You can’t accuse Ingress players of not having a sense of humor. It may be an irreverent sense of humor – but it’s an equal opportunity kind of irreverence. Aside from wondering what that thing (sculpture?) is, you also have to ask whether it’s really a place of cultural significance.
If you'd like to find your town’s weird (or wonderful) equivalent of this Pokéstop but don’t want to download Ingress, you can install a Chrome or Firefox extension that will show you which of the Ingress portals are relevant to Pokémon GO. You can find instructions on the Pokémon Go subreddit. If Google Maps is more your speed, there is a map that is constantly being updated with Pokéstops and gyms around the world.
TIP: Pokéstops refresh every five minutes so it’s worth hanging out at one for a while before heading out into the wild (wild!) suburbs on a Pokéwalk. That way you’ll have as many Pokéballs as you need.
12 A Pokéstop that swings both ways…
Because it’s an actual swing. This is probably one of the portals that were user submitted, but if it wasn’t and it came from the Historical Marker Database (HMDB.org) instead, we’re not sure what role a set of swings could possibly have played in history.
While there are many annoying glitches in Pokémon GO, it’s amazing how complete the game is when it comes to Pokéstops and gyms. It doesn’t matter where you are (unless it’s rural Oklahoma maybe), you’ll find them. You can thank Ingress players for that. Over four years, they supplied enough location data to allow Niantic to release Pokémon GO with enough Pokéstops to make the game playable from the beginning.
TIP: There are maps that show you potential areas to find Pokémon, but you can use Ingress to find Pokéstops. If you download the game, you’ll see that it has a global map that displays portal locations.
11 Who knew Kermit could be sexy?
We’re pretty sure this is a frog relaxing, but maybe some gaming nerd can’t tell the difference. We can all be grateful that her (his?) legs are closed. Can you imagine what they would have called this Pokéstop if they weren’t?!
Here’s a piece of useless trivia for you: Poliwag is based is on a tadpole. Here’s a piece of gross trivia for you: The swirls on Poliwag – and it’s evolutionary descendants Poliwhirl and Poliwrath – are actually the intestines of a see-through tadpole.

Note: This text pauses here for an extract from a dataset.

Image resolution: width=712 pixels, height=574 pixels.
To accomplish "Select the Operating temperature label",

EW.
More gross trivia: A frog sheds it’s skin once a week. Then eats it. Thethings.com; bringing you amusement, some well needed procrastination fodder, AND an education.

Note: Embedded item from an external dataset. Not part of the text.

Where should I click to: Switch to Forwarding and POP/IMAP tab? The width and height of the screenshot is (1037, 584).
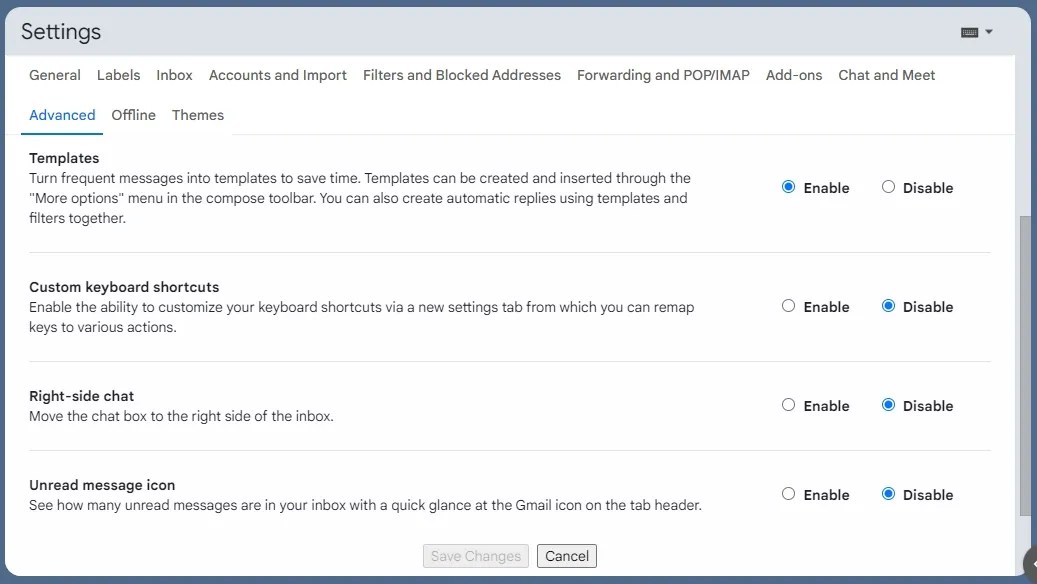click(663, 75)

Other Pokémon that are based on specific animal species include Caterpie, which is based on the Eastern Tiger Swallowtail Caterpillar; Magikarp, based on the Yellow Rockfish; Sandslash, based on a Pangolin, and Drowzee, based on a Malayan Tapir.
10 That’s not a very nice thing to say behind someone’s back
There are probably more inappropriately named Pokéstops than there are Pokémon. Niantic managed to filter out any swear words but didn’t build a filter for anything potentially offensive. Like this. If there were ever any proof needed that this was a game built by (and aimed at) teenage boys, this would be it. We’d just like you to picture coming home and saying to your Mom, “I found some eggs in Saint Teresa’s rear exit.”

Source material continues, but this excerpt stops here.